[RECORDS — start]

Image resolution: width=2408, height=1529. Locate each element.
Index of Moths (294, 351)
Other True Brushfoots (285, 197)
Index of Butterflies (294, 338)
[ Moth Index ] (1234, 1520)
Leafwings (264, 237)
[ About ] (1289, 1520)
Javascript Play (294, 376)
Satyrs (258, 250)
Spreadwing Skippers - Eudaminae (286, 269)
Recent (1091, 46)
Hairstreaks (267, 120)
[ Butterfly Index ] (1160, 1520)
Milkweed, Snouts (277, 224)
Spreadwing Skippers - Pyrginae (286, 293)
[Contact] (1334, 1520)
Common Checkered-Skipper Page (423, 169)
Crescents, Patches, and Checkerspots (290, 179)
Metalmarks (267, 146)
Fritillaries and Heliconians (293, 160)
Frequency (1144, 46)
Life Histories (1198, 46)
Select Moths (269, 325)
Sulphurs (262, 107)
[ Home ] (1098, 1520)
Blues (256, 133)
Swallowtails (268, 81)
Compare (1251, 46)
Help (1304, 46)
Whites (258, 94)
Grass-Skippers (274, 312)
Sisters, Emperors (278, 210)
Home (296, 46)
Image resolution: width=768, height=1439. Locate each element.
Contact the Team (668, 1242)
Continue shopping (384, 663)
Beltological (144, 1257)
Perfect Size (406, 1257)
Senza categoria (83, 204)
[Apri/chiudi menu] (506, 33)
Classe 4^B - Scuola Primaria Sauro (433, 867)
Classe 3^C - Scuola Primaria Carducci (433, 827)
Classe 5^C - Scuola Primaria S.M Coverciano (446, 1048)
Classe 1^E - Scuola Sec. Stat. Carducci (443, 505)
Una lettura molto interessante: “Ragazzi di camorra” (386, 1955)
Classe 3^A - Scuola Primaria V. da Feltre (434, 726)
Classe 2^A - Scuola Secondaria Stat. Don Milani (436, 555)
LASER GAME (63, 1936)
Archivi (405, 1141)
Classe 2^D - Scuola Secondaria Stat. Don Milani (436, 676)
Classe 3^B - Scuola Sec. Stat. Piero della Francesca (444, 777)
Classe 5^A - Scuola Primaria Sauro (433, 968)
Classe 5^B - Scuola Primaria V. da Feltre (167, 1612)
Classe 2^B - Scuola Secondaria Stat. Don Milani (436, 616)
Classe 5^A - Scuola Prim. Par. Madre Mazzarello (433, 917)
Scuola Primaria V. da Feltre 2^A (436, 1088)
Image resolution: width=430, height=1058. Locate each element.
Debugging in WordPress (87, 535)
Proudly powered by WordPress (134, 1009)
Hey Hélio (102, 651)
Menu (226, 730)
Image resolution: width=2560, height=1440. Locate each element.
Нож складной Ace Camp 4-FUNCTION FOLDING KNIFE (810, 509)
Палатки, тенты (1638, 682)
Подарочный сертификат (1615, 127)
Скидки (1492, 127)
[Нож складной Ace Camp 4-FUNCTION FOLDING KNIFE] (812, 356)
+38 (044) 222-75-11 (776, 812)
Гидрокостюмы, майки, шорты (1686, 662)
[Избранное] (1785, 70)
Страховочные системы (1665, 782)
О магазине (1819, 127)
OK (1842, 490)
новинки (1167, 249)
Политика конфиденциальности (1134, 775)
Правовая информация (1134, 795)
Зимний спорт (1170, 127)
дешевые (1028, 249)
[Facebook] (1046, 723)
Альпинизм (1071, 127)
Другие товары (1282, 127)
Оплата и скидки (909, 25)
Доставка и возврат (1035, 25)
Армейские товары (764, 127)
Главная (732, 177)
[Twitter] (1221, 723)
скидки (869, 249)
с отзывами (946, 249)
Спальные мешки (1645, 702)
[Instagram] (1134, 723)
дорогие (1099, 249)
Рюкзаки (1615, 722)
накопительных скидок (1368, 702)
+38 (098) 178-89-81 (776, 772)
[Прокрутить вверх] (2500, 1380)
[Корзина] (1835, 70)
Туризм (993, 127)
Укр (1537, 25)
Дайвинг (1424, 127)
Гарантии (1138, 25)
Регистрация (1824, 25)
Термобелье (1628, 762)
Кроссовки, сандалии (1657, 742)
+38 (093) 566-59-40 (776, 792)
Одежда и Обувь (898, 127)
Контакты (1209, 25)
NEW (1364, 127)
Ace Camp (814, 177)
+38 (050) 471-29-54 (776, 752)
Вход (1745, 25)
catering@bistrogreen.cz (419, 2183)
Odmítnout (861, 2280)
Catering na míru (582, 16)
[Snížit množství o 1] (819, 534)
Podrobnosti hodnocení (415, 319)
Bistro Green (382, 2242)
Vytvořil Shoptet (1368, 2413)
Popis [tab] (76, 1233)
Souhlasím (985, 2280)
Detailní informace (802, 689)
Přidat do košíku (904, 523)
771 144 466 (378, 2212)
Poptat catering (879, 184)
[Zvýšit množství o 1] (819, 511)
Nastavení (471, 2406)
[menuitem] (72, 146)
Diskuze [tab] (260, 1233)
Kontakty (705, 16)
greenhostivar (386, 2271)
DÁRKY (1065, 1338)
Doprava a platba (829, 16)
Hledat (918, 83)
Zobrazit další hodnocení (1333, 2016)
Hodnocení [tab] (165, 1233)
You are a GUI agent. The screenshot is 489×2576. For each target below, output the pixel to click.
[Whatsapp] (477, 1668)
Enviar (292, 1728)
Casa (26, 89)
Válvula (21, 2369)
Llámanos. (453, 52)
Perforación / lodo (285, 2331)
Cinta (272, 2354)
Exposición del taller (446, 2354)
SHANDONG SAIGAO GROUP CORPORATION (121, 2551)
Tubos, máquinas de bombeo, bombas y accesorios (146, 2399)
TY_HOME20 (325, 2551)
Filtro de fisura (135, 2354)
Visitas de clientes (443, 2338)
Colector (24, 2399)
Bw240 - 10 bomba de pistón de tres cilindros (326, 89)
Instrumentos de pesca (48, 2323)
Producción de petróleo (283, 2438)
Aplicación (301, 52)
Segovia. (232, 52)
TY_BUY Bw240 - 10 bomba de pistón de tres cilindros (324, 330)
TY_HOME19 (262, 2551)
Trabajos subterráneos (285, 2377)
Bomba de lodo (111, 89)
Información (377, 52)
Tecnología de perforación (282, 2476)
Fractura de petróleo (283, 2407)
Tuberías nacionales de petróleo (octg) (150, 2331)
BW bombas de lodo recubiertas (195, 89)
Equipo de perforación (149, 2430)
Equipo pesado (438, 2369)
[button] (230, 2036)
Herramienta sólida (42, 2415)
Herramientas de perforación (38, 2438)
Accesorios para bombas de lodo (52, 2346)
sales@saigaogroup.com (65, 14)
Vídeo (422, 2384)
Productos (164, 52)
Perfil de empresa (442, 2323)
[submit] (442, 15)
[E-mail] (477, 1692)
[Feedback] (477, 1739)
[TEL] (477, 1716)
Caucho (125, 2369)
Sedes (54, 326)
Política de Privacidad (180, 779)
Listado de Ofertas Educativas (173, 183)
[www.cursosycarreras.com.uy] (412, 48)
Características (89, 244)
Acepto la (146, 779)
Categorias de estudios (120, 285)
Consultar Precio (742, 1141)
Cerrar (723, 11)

[RECORDS — finish]

◆ **PROBLEM DETAILS**
Write out each entry once more, exactly as it was given.

◆ **ANSWER TO THE EXERCISE**
Image resolution: width=2408, height=1529. Locate each element.
Index of Moths (294, 351)
Other True Brushfoots (285, 197)
Index of Butterflies (294, 338)
[ Moth Index ] (1234, 1520)
Leafwings (264, 237)
[ About ] (1289, 1520)
Javascript Play (294, 376)
Satyrs (258, 250)
Spreadwing Skippers - Eudaminae (286, 269)
Recent (1091, 46)
Hairstreaks (267, 120)
[ Butterfly Index ] (1160, 1520)
Milkweed, Snouts (277, 224)
Spreadwing Skippers - Pyrginae (286, 293)
[Contact] (1334, 1520)
Common Checkered-Skipper Page (423, 169)
Crescents, Patches, and Checkerspots (290, 179)
Metalmarks (267, 146)
Fritillaries and Heliconians (293, 160)
Frequency (1144, 46)
Life Histories (1198, 46)
Select Moths (269, 325)
Sulphurs (262, 107)
[ Home ] (1098, 1520)
Blues (256, 133)
Swallowtails (268, 81)
Compare (1251, 46)
Help (1304, 46)
Whites (258, 94)
Grass-Skippers (274, 312)
Sisters, Emperors (278, 210)
Home (296, 46)
Image resolution: width=768, height=1439. Locate each element.
Contact the Team (668, 1242)
Continue shopping (384, 663)
Beltological (144, 1257)
Perfect Size (406, 1257)
Senza categoria (83, 204)
[Apri/chiudi menu] (506, 33)
Classe 4^B - Scuola Primaria Sauro (433, 867)
Classe 3^C - Scuola Primaria Carducci (433, 827)
Classe 5^C - Scuola Primaria S.M Coverciano (446, 1048)
Classe 1^E - Scuola Sec. Stat. Carducci (443, 505)
Una lettura molto interessante: “Ragazzi di camorra” (386, 1955)
Classe 3^A - Scuola Primaria V. da Feltre (434, 726)
Classe 2^A - Scuola Secondaria Stat. Don Milani (436, 555)
LASER GAME (63, 1936)
Archivi (405, 1141)
Classe 2^D - Scuola Secondaria Stat. Don Milani (436, 676)
Classe 3^B - Scuola Sec. Stat. Piero della Francesca (444, 777)
Classe 5^A - Scuola Primaria Sauro (433, 968)
Classe 5^B - Scuola Primaria V. da Feltre (167, 1612)
Classe 2^B - Scuola Secondaria Stat. Don Milani (436, 616)
Classe 5^A - Scuola Prim. Par. Madre Mazzarello (433, 917)
Scuola Primaria V. da Feltre 2^A (436, 1088)
Image resolution: width=430, height=1058. Locate each element.
Debugging in WordPress (87, 535)
Proudly powered by WordPress (134, 1009)
Hey Hélio (102, 651)
Menu (226, 730)
Image resolution: width=2560, height=1440. Locate each element.
Нож складной Ace Camp 4-FUNCTION FOLDING KNIFE (810, 509)
Палатки, тенты (1638, 682)
Подарочный сертификат (1615, 127)
Скидки (1492, 127)
[Нож складной Ace Camp 4-FUNCTION FOLDING KNIFE] (812, 356)
+38 (044) 222-75-11 (776, 812)
Гидрокостюмы, майки, шорты (1686, 662)
[Избранное] (1785, 70)
Страховочные системы (1665, 782)
О магазине (1819, 127)
OK (1842, 490)
новинки (1167, 249)
Политика конфиденциальности (1134, 775)
Правовая информация (1134, 795)
Зимний спорт (1170, 127)
дешевые (1028, 249)
[Facebook] (1046, 723)
Альпинизм (1071, 127)
Другие товары (1282, 127)
Оплата и скидки (909, 25)
Доставка и возврат (1035, 25)
Армейские товары (764, 127)
Главная (732, 177)
[Twitter] (1221, 723)
скидки (869, 249)
с отзывами (946, 249)
Спальные мешки (1645, 702)
[Instagram] (1134, 723)
дорогие (1099, 249)
Рюкзаки (1615, 722)
накопительных скидок (1368, 702)
+38 (098) 178-89-81 (776, 772)
[Прокрутить вверх] (2500, 1380)
[Корзина] (1835, 70)
Туризм (993, 127)
Укр (1537, 25)
Дайвинг (1424, 127)
Гарантии (1138, 25)
Регистрация (1824, 25)
Термобелье (1628, 762)
Кроссовки, сандалии (1657, 742)
+38 (093) 566-59-40 (776, 792)
Одежда и Обувь (898, 127)
Контакты (1209, 25)
NEW (1364, 127)
Ace Camp (814, 177)
+38 (050) 471-29-54 (776, 752)
Вход (1745, 25)
catering@bistrogreen.cz (419, 2183)
Odmítnout (861, 2280)
Catering na míru (582, 16)
[Snížit množství o 1] (819, 534)
Podrobnosti hodnocení (415, 319)
Bistro Green (382, 2242)
Vytvořil Shoptet (1368, 2413)
Popis [tab] (76, 1233)
Souhlasím (985, 2280)
Detailní informace (802, 689)
Přidat do košíku (904, 523)
771 144 466 (378, 2212)
Poptat catering (879, 184)
[Zvýšit množství o 1] (819, 511)
Nastavení (471, 2406)
[menuitem] (72, 146)
Diskuze [tab] (260, 1233)
Kontakty (705, 16)
greenhostivar (386, 2271)
DÁRKY (1065, 1338)
Doprava a platba (829, 16)
Hledat (918, 83)
Zobrazit další hodnocení (1333, 2016)
Hodnocení [tab] (165, 1233)
You are a GUI agent. The screenshot is 489×2576. For each target below, output the pixel to click.
[Whatsapp] (477, 1668)
Enviar (292, 1728)
Casa (26, 89)
Válvula (21, 2369)
Llámanos. (453, 52)
Perforación / lodo (285, 2331)
Cinta (272, 2354)
Exposición del taller (446, 2354)
SHANDONG SAIGAO GROUP CORPORATION (121, 2551)
Tubos, máquinas de bombeo, bombas y accesorios (146, 2399)
TY_HOME20 (325, 2551)
Filtro de fisura (135, 2354)
Visitas de clientes (443, 2338)
Colector (24, 2399)
Bw240 - 10 bomba de pistón de tres cilindros (326, 89)
Instrumentos de pesca (48, 2323)
Producción de petróleo (283, 2438)
Aplicación (301, 52)
Segovia. (232, 52)
TY_BUY Bw240 - 10 bomba de pistón de tres cilindros (324, 330)
TY_HOME19 (262, 2551)
Trabajos subterráneos (285, 2377)
Bomba de lodo (111, 89)
Información (377, 52)
Tecnología de perforación (282, 2476)
Fractura de petróleo (283, 2407)
Tuberías nacionales de petróleo (octg) (150, 2331)
BW bombas de lodo recubiertas (195, 89)
Equipo de perforación (149, 2430)
Equipo pesado (438, 2369)
[button] (230, 2036)
Herramienta sólida (42, 2415)
Herramientas de perforación (38, 2438)
Accesorios para bombas de lodo (52, 2346)
sales@saigaogroup.com (65, 14)
Vídeo (422, 2384)
Productos (164, 52)
Perfil de empresa (442, 2323)
[submit] (442, 15)
[E-mail] (477, 1692)
[Feedback] (477, 1739)
[TEL] (477, 1716)
Caucho (125, 2369)
Sedes (54, 326)
Política de Privacidad (180, 779)
Listado de Ofertas Educativas (173, 183)
[www.cursosycarreras.com.uy] (412, 48)
Características (89, 244)
Acepto la (146, 779)
Categorias de estudios (120, 285)
Consultar Precio (742, 1141)
Cerrar (723, 11)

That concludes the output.